Scan the records below and report how many lines contain the word "agent", giving the number by itself.

EXERCISE MATERIAL
◇ ◇ ◇ ◇ ◇

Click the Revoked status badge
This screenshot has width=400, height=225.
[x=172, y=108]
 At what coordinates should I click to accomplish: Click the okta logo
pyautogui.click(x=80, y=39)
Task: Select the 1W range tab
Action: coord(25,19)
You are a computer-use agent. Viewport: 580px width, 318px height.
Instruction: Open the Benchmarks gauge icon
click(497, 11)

◇ ◇ ◇ ◇ ◇

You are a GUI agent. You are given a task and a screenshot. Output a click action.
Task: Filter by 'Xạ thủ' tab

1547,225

◇ ◇ ◇ ◇ ◇

TASK ANSWER
2